What you return must match the records exactly, line for line.

Records from a data collection
[Start of section]

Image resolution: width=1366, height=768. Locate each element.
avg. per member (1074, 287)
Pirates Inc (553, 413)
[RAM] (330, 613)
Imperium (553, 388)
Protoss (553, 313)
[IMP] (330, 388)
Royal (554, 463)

[End of section]

Result of the task ::
Image resolution: width=1366, height=768. Locate each element.
avg. per member (1074, 287)
Pirates Inc (553, 413)
[RAM] (330, 613)
Imperium (553, 388)
Protoss (553, 313)
[IMP] (330, 388)
Royal (554, 463)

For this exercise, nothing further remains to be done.